## Work instruction:
Find all lines below containing the string "agent" and return them.

## Extracted information:

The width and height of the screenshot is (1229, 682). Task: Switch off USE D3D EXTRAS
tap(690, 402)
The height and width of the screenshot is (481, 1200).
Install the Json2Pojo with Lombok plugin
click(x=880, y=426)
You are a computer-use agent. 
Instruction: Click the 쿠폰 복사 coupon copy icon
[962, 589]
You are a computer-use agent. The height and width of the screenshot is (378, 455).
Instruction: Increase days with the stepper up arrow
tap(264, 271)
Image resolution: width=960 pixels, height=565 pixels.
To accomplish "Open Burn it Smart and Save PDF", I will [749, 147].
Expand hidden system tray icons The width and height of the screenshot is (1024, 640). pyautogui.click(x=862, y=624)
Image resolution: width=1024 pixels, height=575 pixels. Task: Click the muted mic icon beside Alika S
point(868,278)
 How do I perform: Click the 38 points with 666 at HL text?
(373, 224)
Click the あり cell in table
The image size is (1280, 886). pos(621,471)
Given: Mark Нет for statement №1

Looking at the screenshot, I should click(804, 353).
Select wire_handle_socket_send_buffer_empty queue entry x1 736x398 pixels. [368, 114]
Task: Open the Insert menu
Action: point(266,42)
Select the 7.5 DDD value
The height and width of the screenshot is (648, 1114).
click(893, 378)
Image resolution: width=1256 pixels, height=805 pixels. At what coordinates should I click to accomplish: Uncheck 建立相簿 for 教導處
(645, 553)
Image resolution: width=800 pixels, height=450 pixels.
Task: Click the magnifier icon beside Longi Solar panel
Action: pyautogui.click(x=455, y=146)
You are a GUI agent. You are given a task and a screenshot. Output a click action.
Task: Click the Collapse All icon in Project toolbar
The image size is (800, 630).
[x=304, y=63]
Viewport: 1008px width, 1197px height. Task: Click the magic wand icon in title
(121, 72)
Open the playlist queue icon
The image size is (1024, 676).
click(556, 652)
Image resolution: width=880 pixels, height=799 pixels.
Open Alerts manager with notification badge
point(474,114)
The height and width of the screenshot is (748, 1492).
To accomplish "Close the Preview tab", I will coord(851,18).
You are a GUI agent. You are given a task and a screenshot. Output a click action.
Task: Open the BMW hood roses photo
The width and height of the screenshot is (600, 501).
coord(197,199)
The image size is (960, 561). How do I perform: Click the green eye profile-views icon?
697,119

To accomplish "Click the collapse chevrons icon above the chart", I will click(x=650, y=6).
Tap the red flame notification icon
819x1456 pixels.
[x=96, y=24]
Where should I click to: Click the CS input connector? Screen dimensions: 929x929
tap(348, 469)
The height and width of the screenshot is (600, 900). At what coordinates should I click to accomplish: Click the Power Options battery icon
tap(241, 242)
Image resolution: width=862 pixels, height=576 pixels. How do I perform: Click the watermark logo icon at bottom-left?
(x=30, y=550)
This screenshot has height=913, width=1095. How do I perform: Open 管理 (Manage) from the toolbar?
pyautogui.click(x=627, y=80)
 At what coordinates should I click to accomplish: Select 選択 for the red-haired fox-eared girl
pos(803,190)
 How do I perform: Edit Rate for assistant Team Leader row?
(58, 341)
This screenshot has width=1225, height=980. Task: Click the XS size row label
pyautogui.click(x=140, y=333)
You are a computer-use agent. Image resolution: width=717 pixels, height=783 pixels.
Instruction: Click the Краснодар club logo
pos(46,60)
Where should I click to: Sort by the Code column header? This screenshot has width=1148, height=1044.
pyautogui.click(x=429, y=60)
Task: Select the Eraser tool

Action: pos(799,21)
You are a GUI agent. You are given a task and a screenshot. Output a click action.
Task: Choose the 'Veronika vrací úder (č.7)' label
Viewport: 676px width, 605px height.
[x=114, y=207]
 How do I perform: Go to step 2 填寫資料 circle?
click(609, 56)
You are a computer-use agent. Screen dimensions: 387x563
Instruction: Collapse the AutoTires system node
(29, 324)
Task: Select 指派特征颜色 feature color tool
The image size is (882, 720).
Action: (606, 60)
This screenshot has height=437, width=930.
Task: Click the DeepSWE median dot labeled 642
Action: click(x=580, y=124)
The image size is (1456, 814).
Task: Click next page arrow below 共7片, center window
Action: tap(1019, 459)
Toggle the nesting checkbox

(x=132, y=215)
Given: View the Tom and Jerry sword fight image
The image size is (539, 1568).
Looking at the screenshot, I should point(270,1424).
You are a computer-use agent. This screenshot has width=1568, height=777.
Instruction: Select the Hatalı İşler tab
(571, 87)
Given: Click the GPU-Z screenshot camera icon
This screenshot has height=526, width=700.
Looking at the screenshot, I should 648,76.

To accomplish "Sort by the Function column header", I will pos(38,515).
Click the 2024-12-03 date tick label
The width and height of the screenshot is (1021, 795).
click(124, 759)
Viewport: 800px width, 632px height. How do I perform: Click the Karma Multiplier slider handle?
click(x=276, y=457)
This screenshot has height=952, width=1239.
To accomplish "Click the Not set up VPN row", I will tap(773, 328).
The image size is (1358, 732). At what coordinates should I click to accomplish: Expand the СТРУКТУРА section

## Expected answer:
You are a computer-use agent. 
You are a computer-use agent. The height and width of the screenshot is (378, 455).
You are a GUI agent. You are given a task and a screenshot. Output a click action.
You are a GUI agent. You are given a task and a screenshot. Output a click action.
You are a computer-use agent. Image resolution: width=717 pixels, height=783 pixels.
You are a GUI agent. You are given a task and a screenshot. Output a click action.
You are a computer-use agent. Screen dimensions: 387x563
You are a computer-use agent. This screenshot has width=1568, height=777.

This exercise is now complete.